There is currently an undercurrent of disagreement among conservatives about the defense sequester and, more broadly, the importance of funding the armed forces at a time of mounting federal debt. That disagreement was reflected in the speeches given by Senator Marco Rubio and Senator Rand Paul in response to the State of the Union address. Senator Rubio condemned the defense sequester as “devastating” and assigned primary responsibility for it to the president. He was right on both counts. The sequester is devastating — the chairman of the Joint Chiefs compared it to “shooting ourselves in the head” — and the president, as commander-in-chief, is primarily responsible for it, whether he sponsored it or, as he claims, simply agreed to it.
 
Senator Paul did not condemn the defense sequester in his speech. His sole comment regarding the defense budget was that “Republicans [should] realize that military spending is not immune to waste and fraud.” He’s right in the narrow sense. The Pentagon, like all agencies of government, wastes money. But focusing on that now, given what is happening to America’s armed forces, is like sending a letter to George Washington at Valley Forge telling him to save money on pencils.
 
Moreover, talking about the budget crisis in terms of defense funding simply helps the president avoid confronting the main challenge to the government’s solvency. Anyone who looks at the federal budget can see that the problem is the structural gap between the revenue collected for entitlement programs and the cost of those programs. That gap is growing and is crowding out everything in the discretionary budget, including funding for the military. Cutting the defense budget is not the answer to the fiscal crisis facing our nation; it is a symptom of it.
 
Conservatives in Congress are admittedly in a difficult position regarding the defense sequester.

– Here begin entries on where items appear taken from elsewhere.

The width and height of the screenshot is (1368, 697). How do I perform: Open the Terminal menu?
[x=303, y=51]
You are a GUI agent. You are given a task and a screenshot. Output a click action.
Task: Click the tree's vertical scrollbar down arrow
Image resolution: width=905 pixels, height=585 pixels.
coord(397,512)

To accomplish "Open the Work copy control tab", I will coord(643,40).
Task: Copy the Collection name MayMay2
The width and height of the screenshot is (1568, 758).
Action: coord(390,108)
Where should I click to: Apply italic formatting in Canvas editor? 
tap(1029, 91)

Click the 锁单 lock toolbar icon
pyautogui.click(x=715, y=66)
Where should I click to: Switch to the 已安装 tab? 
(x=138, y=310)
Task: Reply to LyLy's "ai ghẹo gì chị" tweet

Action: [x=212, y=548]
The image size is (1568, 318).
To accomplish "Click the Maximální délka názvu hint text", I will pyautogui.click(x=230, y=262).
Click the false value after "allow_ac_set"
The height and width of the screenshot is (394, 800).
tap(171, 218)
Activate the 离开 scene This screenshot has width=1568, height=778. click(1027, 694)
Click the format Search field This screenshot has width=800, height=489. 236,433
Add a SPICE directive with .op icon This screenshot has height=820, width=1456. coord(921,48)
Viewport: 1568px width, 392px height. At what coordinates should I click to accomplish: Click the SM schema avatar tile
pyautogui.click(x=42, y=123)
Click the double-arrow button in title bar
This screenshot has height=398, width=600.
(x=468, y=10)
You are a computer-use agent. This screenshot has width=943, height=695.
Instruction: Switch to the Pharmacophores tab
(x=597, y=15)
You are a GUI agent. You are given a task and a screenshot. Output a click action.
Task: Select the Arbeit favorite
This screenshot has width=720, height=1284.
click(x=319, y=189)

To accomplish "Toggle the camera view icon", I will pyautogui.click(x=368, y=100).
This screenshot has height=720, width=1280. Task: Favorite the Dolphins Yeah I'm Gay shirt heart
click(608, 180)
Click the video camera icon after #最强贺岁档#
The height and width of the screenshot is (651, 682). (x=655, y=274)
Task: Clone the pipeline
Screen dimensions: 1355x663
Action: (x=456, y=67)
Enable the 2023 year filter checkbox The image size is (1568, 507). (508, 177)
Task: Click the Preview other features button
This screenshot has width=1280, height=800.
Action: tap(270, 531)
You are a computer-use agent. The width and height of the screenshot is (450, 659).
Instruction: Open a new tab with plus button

They have to work to reform the federal budget; they can’t do that unless the president actually presents a comprehensive plan; and tolerating the sequester in the short term may be the only way of inducing him to do that. But that doesn’t make the damage to American security any less real, and it will increase the importance — if and when a budget agreement is reached — of repealing not only the sequester but also the cuts that preceded it, and returning at least to the level of military funding that Secretary Gates recommended before he left office in 2011.
 
In that same Townhall interview, Bill Buckley freely acknowledged that, like many conservatives, he had a strong libertarian streak. The interviewer, Bill Steigerwald, followed up by asking why he had feuded so often with libertarians. Here is his response:
 
I suppose the most important argument is the dogmatic character of libertarian conservatism.
 
I once wrote an essay on the subject in which I said that if I were at sea on my boat and saw a light flashing I would not worry deeply whether the financing of that light had been done by the private or public sector. This became a kind of playful debate with the [University of] Chicago [economists]. By and large it has to do with the tenacity with which some libertarians tend to hold on to their basic [principles].
 
To turn Buckley’s illustration into a metaphor, the United States is now sailing in a sea of growing danger and seems to have lost sight of the light on the shore. China is flexing its muscles in support of its national ambitions. Iran and North Korea are advancing their nuclear and missile programs. Al-Qaeda and its allies are expanding their bases of operation. And in an age of nuclear and cyber and biological weapons, the oceans no longer protect the United States.
 
The answer to these challenges is not to plan on sending American troops into combat around the world. Senator Paul makes that point often, and he’s right. The surest (and cheapest) way of protecting America is to deter these threats before they ripen into war. That requires, first and foremost, a robust military. Conservatives may disagree about a lot of things, but they should agree on that. In fact, liberals should agree, as well. President Kennedy was able to prevent the Soviets from putting missiles into Cuba, without a shooting war, because the United States had a strong Navy. And as Ronald Reagan used to say, “Of the four wars in my lifetime, none came about because America was too strong.”